Allies of Theresa May say she is aware of the electoral perils posed by the state of both social care and the NHS
Allies of Theresa May say she is aware of the electoral perils posed by the state of both social care and the NHS © AP

Theresa May is considering changes to the social care system that could drastically alter the way Britons fund their care in old age — including the possible introduction of a “death tax”.

In next week’s Budget, Philip Hammond, the chancellor, is expected to announce hundreds of millions of pounds in emergency funding for social care. However, he and the prime minister are also looking at several other ways to tackle the issue in the longer term.

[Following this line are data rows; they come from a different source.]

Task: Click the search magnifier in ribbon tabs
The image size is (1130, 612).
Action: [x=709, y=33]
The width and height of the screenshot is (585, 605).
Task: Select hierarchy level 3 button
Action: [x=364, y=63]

A committee comprising Whitehall’s leading social care experts has in recent months been examining a wide range of options for funding care for the elderly. Reporting directly to the prime minister, the committee is to address the problems posed by an ageing population and to suggest far-reaching changes that could be implemented at the turn of the next decade.

Reviving the idea of remodelling inheritance tax as a means of recouping costs when elderly people die is one proposal understood to have come under consideration.

This idea was branded a “death tax” by the Conservatives in 2010 when it was first put forward by Gordon Brown, then the Labour prime minister. Mr Brown considered introducing a 10 per cent levy on all estates in addition to inheritance tax, which is now charged at 40 per cent on estates above £325,000.

Alistair Darling, who was Mr Brown’s chancellor, said: “It would have been far better if we had dealt with this issue then. We had cross-party talks on the issue: the Tories went along with it for a while — then they killed it.”

Mrs May’s committee has also studied proposals from Sir Derek Wanless, who reviewed the social care system in 2006. Among other ideas, he proposed that everyone should be entitled to an agreed level of free care, after which individuals’ contributions would be matched by the state up to a defined limit. People on low incomes would be eligible for benefits to fund their contributions.

Also re-examined by the officials is a proposal by Sir Andrew Dilnot, who chaired the Commission on Funding of Care and Support in 2010-11, to place a £72,000 ceiling on the sums individuals would have to pay in old age, with the state picking up any further costs. Ministers announced in July 2015 that implementation of the scheme, which was a Conservative manifesto commitment, would be postponed until 2020.

Chris Wormald, permanent secretary at the Department of Health, said the government had “set out the position” but was unable to confirm what steps were being taken within the department to prepare for its implementation. “We would set out how it would be implemented nearer the time,” he told MPs on Monday.

Other ideas presented to the committee have included compulsory social insurance, akin to the system in Japan, where people over 40 pay compulsory premiums as a contribution towards the cost of care after the age of 65.

Downing Street and the Treasury declined to comment on the proposals, but a Treasury official said: “The government recognises the challenges of funding long-term social care and is working on a solution to make sure people have adequate support throughout their lives. Means testing is in place for those who can afford to contribute to social care costs.”

Allies of Mrs May say she is aware of the electoral perils posed by the state of both social care and the National Health Service. The NHS often has to pick up the slack for a lack of community support by keeping elderly people in hospital when they are medically fit to be discharged.

However, the prime minister believes that additional funding and other resources must be accompanied by proper reforms, even if they are controversial — and the absence of an effective political opposition gives the prime minister more freedom to act.

For instance, officials are also thought to be looking at total spending on elderly people through the pensions and benefits system, as it considers how to find more money for social care.

Simon Stevens, the chief executive of NHS England, told the Commons public accounts committee on Monday that he would like to see “a more fundamental look at the way social care financing links to other aspects of the retiree security offer that the country makes to our older people”.

He added: “I strongly welcome the fact that the prime minister has signalled that is something she has initiated.”

Mrs May is also considering a short-term funding injection, of between £700m and £1bn, to stabilise the social care system. However, it is understood that officials are pondering the best way of ensuring any additional money relieves the pressure on hospitals in areas where “delayed discharges” — when patients remain in hospital because there are not enough care resources for them outside — pose the most acute problem.

One possibility is that the money would be channelled through Sustainability and Transformation Plans — blueprints for the future of health and care services in local areas in England.